The new Naxos issue squares the circle nicely, combining the amplitude of the Chandos disc with the urgent fantasy of Cohen’s reading. Ashley Wass surpasses her in virtuosic security, and his pinpoint accuracy can convey weird things, mechanistically cold and strange: listen to his way with the oddly “bluesy”, ambulatory main theme of the slow movement or the haunted “poisoned fountain” arpeggios at the start of the third to hear what I mean.

James Judd, to his credit, is prepared to risk exceeding normal Bax speed limits. His performance is nearly five minutes (!) shorter than Thomson’s, partly due to the decision to take Bax’s optional cuts in the second and third movements; but Judd’s allegros harness a fierce thrust and dynamism which makes sure we’re not mired in detail. It’s not the Bournemouth orchestra’s fault if some of the ear-shattering climaxes sound congested, and I’m not inclined to blame the Naxos engineers either. Are there perhaps moments in this score where the composer miscalculates just how loudly, and for how long, his full orchestral forces can batter away at us? Yet Bax comes up with some wild effects, such as a jaunty, Petrushka-like dance in the first movement for syncopated piano, bass tuba and tambourine, and the sardonic, bare-bones xylophone against striding timpani later in the same movement, which are pure magic. Such things come across most vividly here, and if you’re new to Winter Legends the Naxos is without a shadow of doubt the disc to have.

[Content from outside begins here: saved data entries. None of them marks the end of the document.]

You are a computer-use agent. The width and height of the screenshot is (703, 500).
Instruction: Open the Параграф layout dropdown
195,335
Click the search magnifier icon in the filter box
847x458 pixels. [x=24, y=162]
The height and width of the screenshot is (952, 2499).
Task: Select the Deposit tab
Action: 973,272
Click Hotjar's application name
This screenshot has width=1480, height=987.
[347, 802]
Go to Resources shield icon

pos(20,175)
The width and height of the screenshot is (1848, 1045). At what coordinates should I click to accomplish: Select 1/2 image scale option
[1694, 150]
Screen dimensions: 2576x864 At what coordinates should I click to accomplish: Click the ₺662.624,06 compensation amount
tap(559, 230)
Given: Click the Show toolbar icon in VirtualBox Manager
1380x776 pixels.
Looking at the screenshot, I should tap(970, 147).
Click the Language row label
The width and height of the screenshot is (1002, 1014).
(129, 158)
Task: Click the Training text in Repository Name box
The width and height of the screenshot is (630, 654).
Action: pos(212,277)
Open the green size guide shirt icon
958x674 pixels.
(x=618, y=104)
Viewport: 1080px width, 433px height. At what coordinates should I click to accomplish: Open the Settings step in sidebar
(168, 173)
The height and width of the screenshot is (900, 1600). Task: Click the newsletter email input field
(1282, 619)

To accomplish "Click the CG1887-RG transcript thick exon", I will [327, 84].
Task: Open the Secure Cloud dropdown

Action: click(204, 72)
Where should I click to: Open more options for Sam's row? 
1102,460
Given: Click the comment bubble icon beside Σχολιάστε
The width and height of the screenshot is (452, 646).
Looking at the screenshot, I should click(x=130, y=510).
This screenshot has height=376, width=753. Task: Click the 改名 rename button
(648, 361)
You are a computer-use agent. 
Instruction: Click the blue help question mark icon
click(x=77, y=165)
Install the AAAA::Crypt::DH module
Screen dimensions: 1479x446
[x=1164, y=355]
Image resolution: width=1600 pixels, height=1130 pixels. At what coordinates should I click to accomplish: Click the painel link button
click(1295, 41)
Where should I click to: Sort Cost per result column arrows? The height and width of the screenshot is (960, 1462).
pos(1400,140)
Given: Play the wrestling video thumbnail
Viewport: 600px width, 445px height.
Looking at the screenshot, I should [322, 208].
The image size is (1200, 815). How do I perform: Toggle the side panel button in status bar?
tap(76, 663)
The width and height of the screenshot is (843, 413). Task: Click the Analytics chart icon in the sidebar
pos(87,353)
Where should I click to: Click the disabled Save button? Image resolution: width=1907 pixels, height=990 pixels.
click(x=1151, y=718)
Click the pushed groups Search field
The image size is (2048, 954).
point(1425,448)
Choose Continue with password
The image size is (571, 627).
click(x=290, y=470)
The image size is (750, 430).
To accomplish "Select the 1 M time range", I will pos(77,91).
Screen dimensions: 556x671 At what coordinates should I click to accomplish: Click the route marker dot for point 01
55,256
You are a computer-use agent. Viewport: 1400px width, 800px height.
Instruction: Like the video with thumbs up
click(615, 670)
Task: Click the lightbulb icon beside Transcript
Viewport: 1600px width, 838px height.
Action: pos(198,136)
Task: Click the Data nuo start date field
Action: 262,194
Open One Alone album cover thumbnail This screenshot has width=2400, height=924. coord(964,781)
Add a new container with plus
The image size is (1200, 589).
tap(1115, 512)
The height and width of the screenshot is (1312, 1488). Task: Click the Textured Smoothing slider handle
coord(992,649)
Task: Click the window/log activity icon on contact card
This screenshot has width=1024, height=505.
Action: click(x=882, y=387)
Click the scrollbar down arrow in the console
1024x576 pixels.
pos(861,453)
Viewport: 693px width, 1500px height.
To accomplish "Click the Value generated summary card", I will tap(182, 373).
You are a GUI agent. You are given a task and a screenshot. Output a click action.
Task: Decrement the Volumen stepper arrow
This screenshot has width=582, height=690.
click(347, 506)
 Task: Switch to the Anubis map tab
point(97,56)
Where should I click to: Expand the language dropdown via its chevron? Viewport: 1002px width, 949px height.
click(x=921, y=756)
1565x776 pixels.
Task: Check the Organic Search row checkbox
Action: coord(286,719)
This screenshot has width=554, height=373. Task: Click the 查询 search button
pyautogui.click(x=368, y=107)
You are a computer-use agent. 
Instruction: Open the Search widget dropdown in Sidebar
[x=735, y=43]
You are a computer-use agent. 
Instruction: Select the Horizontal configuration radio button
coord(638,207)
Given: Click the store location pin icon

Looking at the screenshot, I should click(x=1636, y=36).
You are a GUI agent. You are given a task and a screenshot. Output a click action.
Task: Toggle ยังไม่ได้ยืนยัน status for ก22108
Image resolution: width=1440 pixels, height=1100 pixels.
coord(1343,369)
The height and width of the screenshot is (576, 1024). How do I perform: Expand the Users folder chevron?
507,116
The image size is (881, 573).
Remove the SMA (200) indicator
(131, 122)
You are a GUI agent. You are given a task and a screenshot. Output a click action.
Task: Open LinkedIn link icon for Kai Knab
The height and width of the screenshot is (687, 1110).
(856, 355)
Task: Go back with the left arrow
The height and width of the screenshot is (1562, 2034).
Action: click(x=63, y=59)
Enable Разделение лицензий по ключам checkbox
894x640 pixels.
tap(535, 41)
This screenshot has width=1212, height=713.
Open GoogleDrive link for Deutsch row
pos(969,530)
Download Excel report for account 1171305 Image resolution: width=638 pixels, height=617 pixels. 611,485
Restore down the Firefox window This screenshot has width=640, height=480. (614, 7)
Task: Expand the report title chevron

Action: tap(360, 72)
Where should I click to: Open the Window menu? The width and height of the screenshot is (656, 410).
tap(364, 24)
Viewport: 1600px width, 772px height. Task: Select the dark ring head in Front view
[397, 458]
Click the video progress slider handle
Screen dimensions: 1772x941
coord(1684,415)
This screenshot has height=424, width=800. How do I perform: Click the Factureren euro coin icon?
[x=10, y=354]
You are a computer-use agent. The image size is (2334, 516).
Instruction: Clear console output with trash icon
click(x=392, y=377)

If Naxos’s concertante balance in Winter Legends is convincing, it’s equally so in the two shorter works, more than makeweights in this splendid addition to the Bax discography. If Wass’s cool pianism offers less melting charm than Harriet Cohen’s own reading of Morning Song, he captures the music’s lightness and fresh innocence with sure hands. And for me the best comes last with Saga Fragment, Bax’s own orchestration of his 1922 Piano Quartet, a terse and punchy evocation of those Northern Wastes and “battles of long ago” which the composer described as “rather a tough pill”. Its memorable themes and compressed textures said as much to me in ten minutes as the main meat managed in forty; and Judd, Wass and the (reduced) Bournemouth forces deliver Saga Fragment like a series of fierce hammer-blows to the solar plexus. Wicked.